Seriously, it's not about me trying to fix this. I know there's nothing I can do, other than be the man she wants me to be (as suggested by you and others). And I do. I am the communicator in the relationship, not her. But I CAN get her to talk. And like sex, it's me who initiates it.

I take the temperature of the relationship every now and again, and not in a whiny, "am I good enough for you?" way. Apparently, I AM meeting her needs. She also knows that if she ever has an issue, to let me know, and we can work it out.

A little about me/us - I am self-employed, work from home. She has an 8-12 hour work day, with varying hours. Right now, she's 
on a 12 hour night shift.

She came with 2 kids. (who are pretty awesome, btw). Given my schedule vs. hers, I bring the kids to school, and pick them up. I make their lunches. Dinner is on the table for the 4 of us when she gets home (or the 3 of us when she's working).

During the day, I find time to do the bulk of the household chores, such as laundry and dishes. Working from home has it's advantages.

So, to sum up, this is not the type of relationship in which we both work stupid hours, yet the husband comes home, cracks open a beer and asks what's for dinner.

I am thoughtful and attentive, yet I maintain my manliness at the same time. I am also a good step parent (or so I am told!)

So I don't know what else I can do to "get her in the mood", so to say. That doesn't work, and it doesn't matter.

A couple of you mentioned seeing a Dr. about hormone levels. I tend to agree, and I believe she would be very open about it. She KNOWS it's an issue - however, this is something she admitted on her own, not because I planted that seed. She WANTS to make me happy, and she WANTS to be able to feel stuff like that, and she doesn't understand why she can't. If anything, SHE wants the "cure", and that is of her own volition.

I am merely trying to understand, as best as one can, how this mindset works.

And no, there's never been any abuse, or sexual interference, etc.

Oh, and it's important to mention that, regarding her past in terms of the odd ONS or casual sex, she says it was never about the physicality of it, never about sex. It was about feeling wanted. She feels no guilt about it, either.

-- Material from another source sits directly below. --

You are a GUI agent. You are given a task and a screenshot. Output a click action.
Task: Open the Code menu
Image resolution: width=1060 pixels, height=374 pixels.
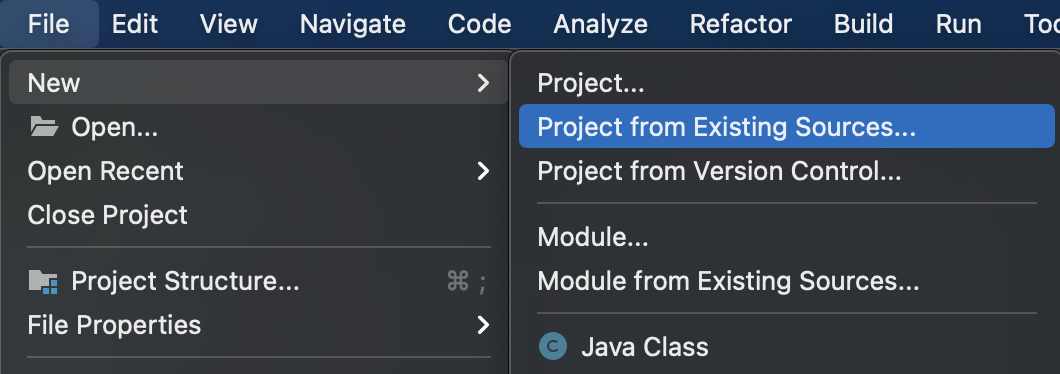479,24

But again, she ENJOYS sex, a lot. When it happens... lol. The last time, without being too graphic, she used the words "I want you to f*** my clit". (she squirts when I do this. SQUIRTS!) These are not the words of a prude, not someone who is not IN the moment and not enjoying herself.

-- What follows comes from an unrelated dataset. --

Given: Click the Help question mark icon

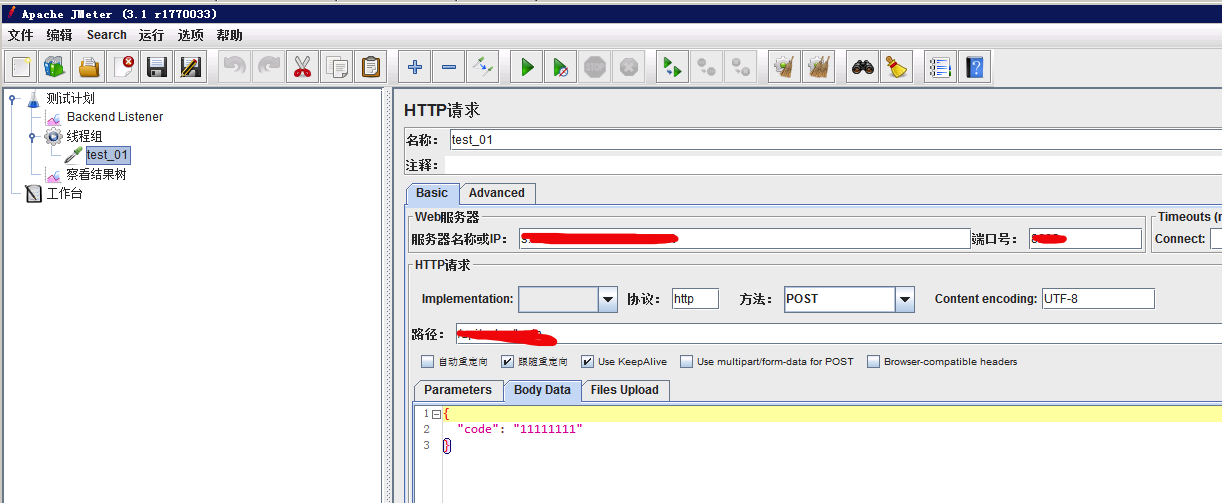Looking at the screenshot, I should (x=974, y=68).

I mean... she squirts! Has multiple O's! O's from anal! Swallows! The whole 9 yards. It does not compute 


EntirelyDifferent said:


> Ok, ND/LD woman who enjoys sex too here. Seriously, it feels great. SO can get me off multiple times a session as well.
> _But feeling great doesn't make it my thing. _ I don't NEED orgasms or freaky sex to be happy, and most of the time I don't even think about it (probably why I hang out in SIM so much... _makes_ me think about it, lol). If it stopped tomorrow, it'd be no big deal. Preferable, actually... if I'm being honest here.
> 
> I don't equate sex with love. I just don't. Out of all the ways humans have come up with to express love and affection, you want me to get naked and be stabbed in the crotch by your penis? :scratchhead: Don't really get it.
> ...


----------



## EntirelyDifferent (Nov 30, 2012)

alexm said:


> But again, she ENJOYS sex, a lot. When it happens... lol. The last time, without being too graphic, she used the words "I want you to f*** my clit". (she squirts when I do this. SQUIRTS!) These are not the words of a prude, not someone who is not IN the moment and not enjoying herself.
> 
> I mean... she squirts! Has multiple O's! O's from anal! Swallows! The whole 9 yards. It does not compute


I apologize for any hostility... seems like there's been more threads nearly attacking the LD lately, and I've let it get to me. So sorry about that. 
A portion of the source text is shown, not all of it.